◆ **Written task 1**
In the records, take the stretch from the line containing "You are a GUI" through the end of the records and please switch "Close" to "Dismiss"; return only those lines, with everything else unchanged.

Must See TV is an American advertising slogan that was used by NBC to brand its primetime blocks during the 1990s, and most often applied to the network's Thursday night lineup, which featured some of its most popular sitcoms and drama series of the period, allowing the network to dominate prime time ratings on Thursday nights in the 1980s and 1990s. Ratings for NBC's lineup fell during the mid-to-late 2000s, and today the network ranks behind Fox, ABC, and CBS on Thursday nights. In 2015, the network canceled comedy programming on Thursdays and switched entirely to dramas. However, the branding returned for the 2017–18 television season.

Usage
In popular culture, the phrase is most strongly associated with the network's entire Thursday night lineup, including both sitcoms and dramas, which dominated the ratings from the 1980s through the late 1990s.

As originally conceived, "Must See TV" originally applied to sitcoms only (dramas would normally be promoted separately), and for much of the 1990s the phrase was used several nights a week as an attempt at brand extension. At one point in the fall of 1997, the brand was used five nights a week, with four sitcoms a night from Monday to Thursday, and two on Sunday. NBC itself would later adopt the more common interpretation; the 2002 retrospective, 20 Years of Must See TV, focused on NBC's overall dominance on Thursday nights from 1982 onwards, and overlooked extensions such as "Must See TV Tuesday."

Success in the 1980s and 1990s
Thursday nights are coveted by advertisers due to the large proportion of young, affluent viewers that watch television on that night of the week. Of particular interest, movie advertisers promote their upcoming releases to this target demographic on Thursday night, in hopes of influencing what movies they see on the following Friday, the traditional opening night for most films outside of holiday periods and certain major film releases outside said periods.

Branding the quality Thursday night lineup began during the 1982-83 television season, which NBC promoted Fame, Hill Street Blues, Taxi (after being cancelled by ABC after its fourth season) and the then-new show Cheers as "America's Best Night of Television on Television". When the season ended, Taxi and Fame were cancelled, with the latter series being revived for new episodes in first-run syndication. However, though Cheers disappointed on ratings during its first season, instead of cancel it, the network gave the show a second chance, and it was renewed for the 1983-84 season, which saw none of its nine fall shows being renewed for a second season (one of them, We Got It Made, premiered on Thursdays during its first season, and later was revived a few years later for first-run syndication). NBC decided to move both Family Ties and Buffalo Bill from Wednesdays to Thursdays during the winter of 1984, joining Cheers, Hill Street Blues and Gimme a Break!, with newcomer Night Court joining the lineup during the summer.

◆ **Supplied records**
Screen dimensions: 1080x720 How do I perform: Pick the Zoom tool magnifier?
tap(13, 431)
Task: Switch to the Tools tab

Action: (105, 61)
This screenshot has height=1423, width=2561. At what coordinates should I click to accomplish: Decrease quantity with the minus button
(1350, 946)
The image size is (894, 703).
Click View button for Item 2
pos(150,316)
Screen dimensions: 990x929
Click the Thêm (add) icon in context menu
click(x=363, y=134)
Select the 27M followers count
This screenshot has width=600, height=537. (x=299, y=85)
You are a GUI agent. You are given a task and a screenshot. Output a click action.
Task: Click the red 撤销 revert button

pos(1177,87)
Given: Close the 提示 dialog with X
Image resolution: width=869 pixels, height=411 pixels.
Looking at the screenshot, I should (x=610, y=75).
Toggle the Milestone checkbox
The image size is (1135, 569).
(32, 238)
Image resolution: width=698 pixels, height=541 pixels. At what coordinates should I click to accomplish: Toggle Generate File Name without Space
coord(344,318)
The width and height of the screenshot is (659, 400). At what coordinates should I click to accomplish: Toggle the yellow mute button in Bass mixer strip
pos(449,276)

◆ **Written task 2**
Answer these from the Must See TV passage:
(a) When was the brand used five nights a week?
(b) Which network had canceled Taxi before NBC promoted it?
(c) In what year did NBC cancel comedy programming on Thursdays?

◆ **Correct answer 1**
You are a GUI agent. You are given a task and a screenshot. Output a click action.
Task: Click the red 撤销 revert button

pos(1177,87)
Given: Dismiss the 提示 dialog with X
Image resolution: width=869 pixels, height=411 pixels.
Looking at the screenshot, I should (x=610, y=75).
Toggle the Milestone checkbox
The image size is (1135, 569).
(32, 238)
Image resolution: width=698 pixels, height=541 pixels. At what coordinates should I click to accomplish: Toggle Generate File Name without Space
coord(344,318)
The width and height of the screenshot is (659, 400). At what coordinates should I click to accomplish: Toggle the yellow mute button in Bass mixer strip
pos(449,276)

◆ **Correct answer 2**
(a) In the fall of 1997
(b) ABC
(c) 2015